Well, think that's I mean so comprehensive. I really appreciate all that that detail. Thank you.
MF
Michael Farkas
Analyst · Comstock Partners. Please proceed with your questions.
You’re welcome.
OP
Operator
Operator
Thank you. Our next question is a follow-up from Shawn Severson with Water Tower Research. Please proceed with your question.
SS
Shawn Severson
Analyst
Hi, I just want to go back to your kind of the expansion of the overall industry and kind of the pressure that that would put, of course on the grid as it stands today, which takes me to your energy services business. And I'm just trying to understand what the opportunity is for you, understand using partners through that, but, looking at micro grids and EEG as primary solutions for a lot of the upcoming strain that will be on the grid, just kind of get in your, your view on that and how that affects Blink and how you can profit from it actually?
MF
Michael Farkas
Analyst
It's a great question.

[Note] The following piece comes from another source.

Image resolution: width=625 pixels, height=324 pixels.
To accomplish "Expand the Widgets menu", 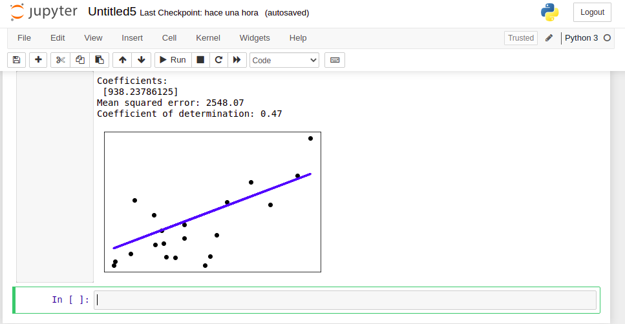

When we started Blink, we really looked at the company as getting access to different properties, and we really viewed it as a land grab. And when we first started, there really wasn't even charging stations that were available to install. We really predated the industry completely, but we ultimately knew that once we partner with the property owner and we had charging stations there, we built a relationship with them, that we'd be able to introduce other products or services at those locations that has to do with EV charging. And whether that's being able to get renewable energy at that location or discounted power, or in order to deal with capacity issues, maybe recommended a LED conversion or some battery storage. There are a lot of opportunities to work with the sustainability groups that we deal with at these locations and introduce other services and at the same time, make money doing so. And our plan is to be able to assist our property owner/partners that we have thousands of and being able to aggregate our energy volume along with them and be able to help them reduce their cost of energy. It helps us and it gives our customers the ability of having a cheaper EV charging session. So there are a lot of ways for us to monetize our locations. There are also opportunities that we haven't really dealt with in the past that we're now going to incorporate into our business model, which is we have a lot of real estate on our charging stations. There are many, many opportunities to be able to make money off of it even more so that we're making other charging stations utilizing, advertising, capabilities on these charging stations. They're very noticeable. So we are looking to unlock our relationships with our property owners, and have them participate in the revenues that we're going to generate and increase Blink’s revenue base by introducing other types of services that we can use to our charging stations.
SS
Shawn Severson
Analyst
Thanks, that was all for Michael.
OP
Operator
Operator
Thank you. Ladies and gentlemen, at this time, I would like to turn the floor back to management for closing comments.
MF
Michael Farkas
Analyst
Thank you everyone for joining us. We are very excited about the increasing interest in our EV charging offering, our extended footprint, growing of our customer base and our new partnerships and we look forward to speaking with you again next quarter. Thank you everybody.
OP
Operator
Operator
Thank you. Ladies and gentlemen, this concludes today's teleconference. You may disconnect your lines at this time. Thank you for your participation.